ROLLE, Samuel I (1646-1719), of Heanton Satchville, Devon

Published in The History of Parliament: the House of Commons 1690-1715, ed. D. Hayton, E. Cruickshanks, S. Handley, 2002
Available from Boydell and Brewer

Constituency

Dates

12 Dec. 1665 - July 1679
1680 - Mar. 1681
1689 - Nov. 1701
Dec. 1701 - Nov. 1719

Family and Education

bap. 5 Nov. 1646, 1st s. of Robert Rolle† of Heanton Satchville by Lady Arabella, da. and coh. of Theophilus Clinton, 4th Earl of Lincoln.  educ. travelled abroad (France, Switzerland) 1662–5.  m. (1) lic. 7 Feb. 1671, Frances, da. and h. of John Roy, merchant, of London and Puddleton, Dorset, s.p.; (2) 26 Oct. 1704, Margaret, da. of Roger Tuckfield of Raddon Court, Devon, 2s. d.v.p. 2da.  suc. fa. 1660.1

Offices Held

Biography

By the time Rolle had re-entered Parliament as knight of the shire for Devon in the Convention Parliament, his earlier Presbyterian Whiggery had been overlaid by Toryism.

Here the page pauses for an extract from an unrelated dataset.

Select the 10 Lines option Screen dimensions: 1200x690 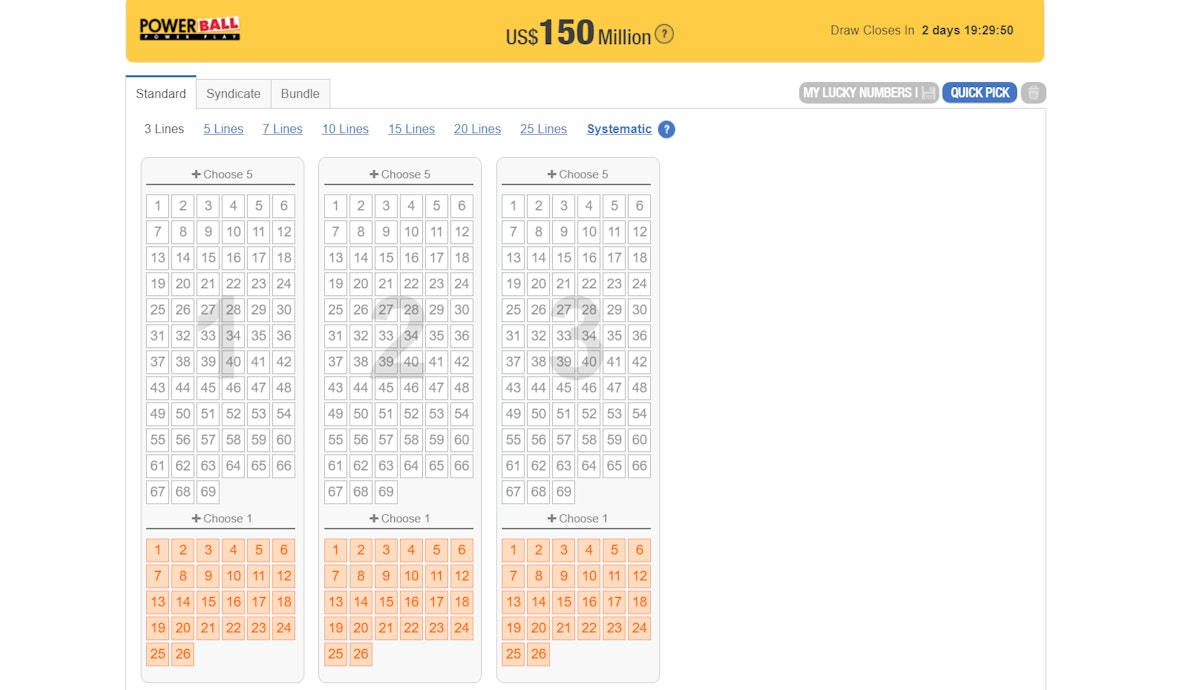tap(345, 129)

He was re-elected for the county in 1690, though as a precautionary measure he had also secured election at Penryn. He was classed as a Tory and probable Court supporter by Lord Carmarthen (Sir Thomas Osborne†) on the eve of the new Parliament, and again as a Court supporter at the beginning and end of the 1690–1 session. Robert Harley* classed him in April 1691 as a Country supporter. Often styled ‘Colonel Rolle’ from his militia rank, he was never an active figure in the House, though on 25 Nov. 1693 he did bring a complaint of privilege over the arrest of one of his servants for which the culprits were required to beg pardon. He brought another such complaint on 6 Feb. 1696. His recorded behaviour in 1696 confirms that by this time he had become a consistent opponent of the Court; he was forecast as likely to oppose the government on 31 Jan. 1696 over the proposed council of trade, and though he showed no reluctance in signing the Association, he voted in March against fixing the price of guineas at 22s. He appears to have been absent from the division on the attainder of Sir John Fenwick† on 25 Nov. His rather casual attitude towards his parliamentary duties is further attested by several grants of absence: for ten days on 20 Feb. 1697, for an unspecified period on 9 Feb. 1698, and for 21 days on 13 Apr. of the same session.2

Following his re-election in 1698, Rolle was classed as a member of the Country party. Subsequently, he was listed with those who in February 1701 were deemed likely to support the Court over the ‘Great Mortgage’, and was later blacklisted as having opposed preparations for war. At the second 1701 election he was unable to secure re-adoption for the county, allegedly on account of his failure to oppose the sitting Whig MP Sir Walter Yonge, 3rd Bt., in the disputed Honiton election. Instead, he was returned for the borough of Callington of which he was lord of the manor, and which had originally been his seat in Charles II’s Cavalier Parliament. In an analysis of the returns, Harley classed him as a Tory. He was forecast as a probable opponent of the Tack in October 1704 and was not among its supporters in the division on 28 Nov. Noted as a ‘Churchman’ following the 1705 election, he seems to have been absent from the division on the Speaker on 25 Oct. He appears as a Tory in the list published early in 1708 and in the ‘Hanover list’ of 1710, and during the first session of the new Parliament, when he became a member of the October Club, he featured as a ‘worthy patriot’ who helped in detecting the previous administration’s mismanagements. The Worsley list of 1713 also duly noted him as a Tory. The possibility that he may have been a ‘furious Jacobite’ arises from his description of his neighbour John Harris† (who later married Rolle’s widow) as ‘the Hanover rat’. He died late in 1719, his burial taking place at Petrockstowe near his seat at Heanton Satchville on 5 Nov.3

Ref Volumes: 1690-1715

Author: Eveline Cruickshanks

Notes

  • 1. Vivian, Vis. Devon, 655; J. W. Stoye, Eng. Travellers Abroad, 421; Coll. Voyages and Travels ed. Churchill (1746), vi. 717.
  • 2. Trans. Devon Assoc. xxxvi. 299–300.
  • 3. Som. RO, Sanford mss DD/SF 3068, E. Duke to Mary Clarke, n.d. [c.Dec. 1701].